_EXERCISE DETAILS_
Copy every line of the records below verbatim, leaving out the pictures.

Records for locating described items
================

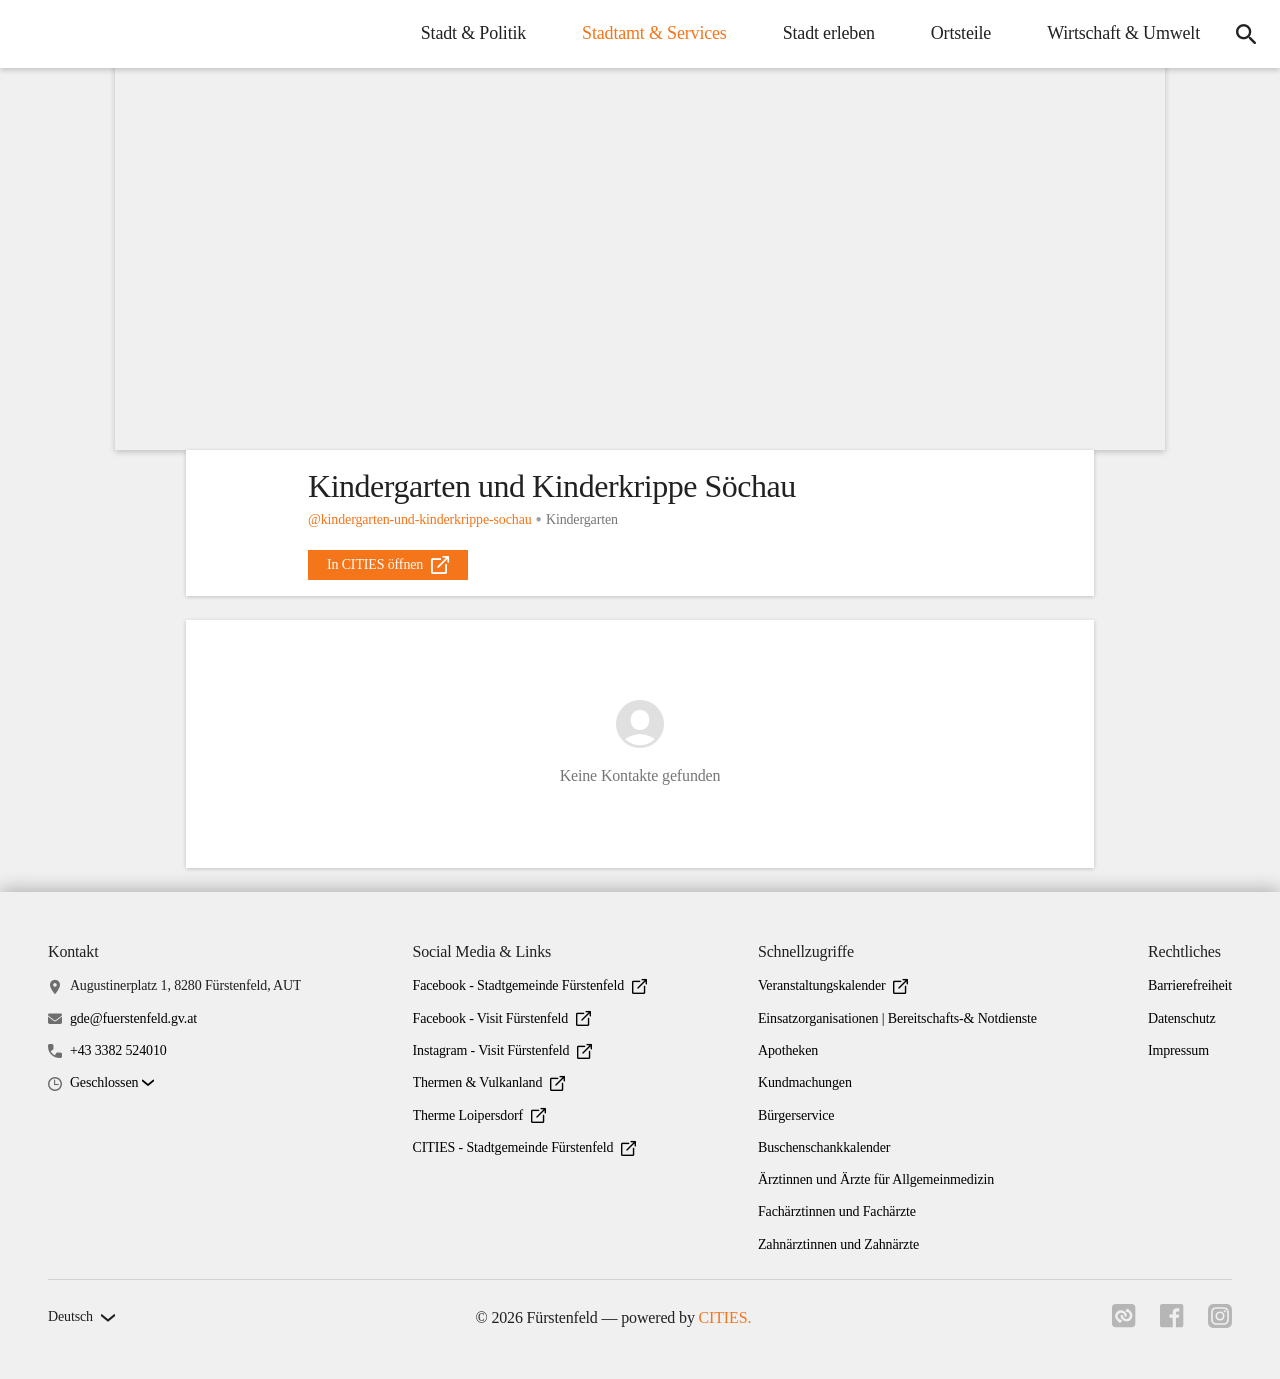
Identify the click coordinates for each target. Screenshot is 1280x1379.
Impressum (1178, 1050)
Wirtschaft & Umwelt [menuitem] (1123, 33)
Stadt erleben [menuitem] (829, 33)
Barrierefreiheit (1190, 985)
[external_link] (388, 565)
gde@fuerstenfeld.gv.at (133, 1018)
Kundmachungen (805, 1082)
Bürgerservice (796, 1115)
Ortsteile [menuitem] (961, 33)
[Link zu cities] (1124, 1322)
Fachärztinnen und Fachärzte (837, 1211)
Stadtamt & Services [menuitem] (654, 33)
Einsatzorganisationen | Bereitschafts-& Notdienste (897, 1018)
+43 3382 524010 (118, 1050)
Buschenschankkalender (824, 1147)
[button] (112, 1083)
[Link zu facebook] (1172, 1322)
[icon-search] (1246, 34)
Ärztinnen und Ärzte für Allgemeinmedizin (876, 1179)
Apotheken (788, 1050)
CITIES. (725, 1317)
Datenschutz (1182, 1018)
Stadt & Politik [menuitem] (473, 33)
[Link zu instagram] (1220, 1322)
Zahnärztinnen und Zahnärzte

================

_RESULT FOR THIS EXERCISE_
Identify the click coordinates for each target. Screenshot is 1280x1379.
Impressum (1178, 1050)
Wirtschaft & Umwelt [menuitem] (1123, 33)
Stadt erleben [menuitem] (829, 33)
Barrierefreiheit (1190, 985)
[external_link] (388, 565)
gde@fuerstenfeld.gv.at (133, 1018)
Kundmachungen (805, 1082)
Bürgerservice (796, 1115)
Ortsteile [menuitem] (961, 33)
[Link zu cities] (1124, 1322)
Fachärztinnen und Fachärzte (837, 1211)
Stadtamt & Services [menuitem] (654, 33)
Einsatzorganisationen | Bereitschafts-& Notdienste (897, 1018)
+43 3382 524010 (118, 1050)
Buschenschankkalender (824, 1147)
[button] (112, 1083)
[Link zu facebook] (1172, 1322)
[icon-search] (1246, 34)
Ärztinnen und Ärzte für Allgemeinmedizin (876, 1179)
Apotheken (788, 1050)
CITIES. (725, 1317)
Datenschutz (1182, 1018)
Stadt & Politik [menuitem] (473, 33)
[Link zu instagram] (1220, 1322)
Zahnärztinnen und Zahnärzte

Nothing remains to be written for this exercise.